=== WHAT THE EXERCISE ASKS ===
Could you set down the data below, word for word, from the line with "Click the global search magnifier icon" through the line with "Action: pyautogui.click(x=965, y=248)", including both of those lines?

=== SUPPLIED RECORDS ===
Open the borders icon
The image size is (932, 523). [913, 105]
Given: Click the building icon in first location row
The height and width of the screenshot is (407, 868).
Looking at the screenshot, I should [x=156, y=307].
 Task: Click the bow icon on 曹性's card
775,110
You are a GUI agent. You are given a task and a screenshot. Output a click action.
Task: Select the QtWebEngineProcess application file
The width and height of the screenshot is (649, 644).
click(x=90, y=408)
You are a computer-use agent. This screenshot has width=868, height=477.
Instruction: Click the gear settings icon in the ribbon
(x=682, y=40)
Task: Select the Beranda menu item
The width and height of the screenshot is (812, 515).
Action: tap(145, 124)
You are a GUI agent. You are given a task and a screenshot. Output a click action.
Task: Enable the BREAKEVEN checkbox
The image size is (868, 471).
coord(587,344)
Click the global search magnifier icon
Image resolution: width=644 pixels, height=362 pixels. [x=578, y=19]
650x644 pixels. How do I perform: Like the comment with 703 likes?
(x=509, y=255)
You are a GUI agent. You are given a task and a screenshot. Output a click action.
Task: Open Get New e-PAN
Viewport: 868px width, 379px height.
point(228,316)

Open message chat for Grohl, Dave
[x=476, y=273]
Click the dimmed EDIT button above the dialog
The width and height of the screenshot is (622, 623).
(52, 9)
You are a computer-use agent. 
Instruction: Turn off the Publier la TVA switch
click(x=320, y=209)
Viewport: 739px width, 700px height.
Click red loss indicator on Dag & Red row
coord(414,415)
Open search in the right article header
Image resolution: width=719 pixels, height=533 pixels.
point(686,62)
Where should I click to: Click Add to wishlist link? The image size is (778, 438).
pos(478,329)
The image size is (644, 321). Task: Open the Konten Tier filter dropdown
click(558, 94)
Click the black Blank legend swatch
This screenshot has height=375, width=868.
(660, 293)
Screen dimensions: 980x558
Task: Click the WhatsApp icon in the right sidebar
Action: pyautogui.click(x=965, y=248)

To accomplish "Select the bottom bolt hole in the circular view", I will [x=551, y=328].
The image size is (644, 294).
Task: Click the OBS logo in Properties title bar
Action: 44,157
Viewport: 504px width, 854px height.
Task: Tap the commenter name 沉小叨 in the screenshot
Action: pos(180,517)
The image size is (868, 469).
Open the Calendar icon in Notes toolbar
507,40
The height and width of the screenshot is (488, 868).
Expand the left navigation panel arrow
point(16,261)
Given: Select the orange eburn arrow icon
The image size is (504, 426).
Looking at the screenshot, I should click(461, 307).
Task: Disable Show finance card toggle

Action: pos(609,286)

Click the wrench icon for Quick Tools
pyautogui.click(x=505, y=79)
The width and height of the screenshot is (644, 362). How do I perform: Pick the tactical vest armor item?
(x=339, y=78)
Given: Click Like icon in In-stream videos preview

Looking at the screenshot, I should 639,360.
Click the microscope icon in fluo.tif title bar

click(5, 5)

=== ANSWER TO THE TASK ===
Click the global search magnifier icon
Image resolution: width=644 pixels, height=362 pixels. [x=578, y=19]
650x644 pixels. How do I perform: Like the comment with 703 likes?
(x=509, y=255)
You are a GUI agent. You are given a task and a screenshot. Output a click action.
Task: Open Get New e-PAN
Viewport: 868px width, 379px height.
point(228,316)

Open message chat for Grohl, Dave
[x=476, y=273]
Click the dimmed EDIT button above the dialog
The width and height of the screenshot is (622, 623).
(52, 9)
You are a computer-use agent. 
Instruction: Turn off the Publier la TVA switch
click(x=320, y=209)
Viewport: 739px width, 700px height.
Click red loss indicator on Dag & Red row
coord(414,415)
Open search in the right article header
Image resolution: width=719 pixels, height=533 pixels.
point(686,62)
Where should I click to: Click Add to wishlist link? The image size is (778, 438).
pos(478,329)
The image size is (644, 321). Task: Open the Konten Tier filter dropdown
click(558, 94)
Click the black Blank legend swatch
This screenshot has height=375, width=868.
(660, 293)
Screen dimensions: 980x558
Task: Click the WhatsApp icon in the right sidebar
Action: pyautogui.click(x=965, y=248)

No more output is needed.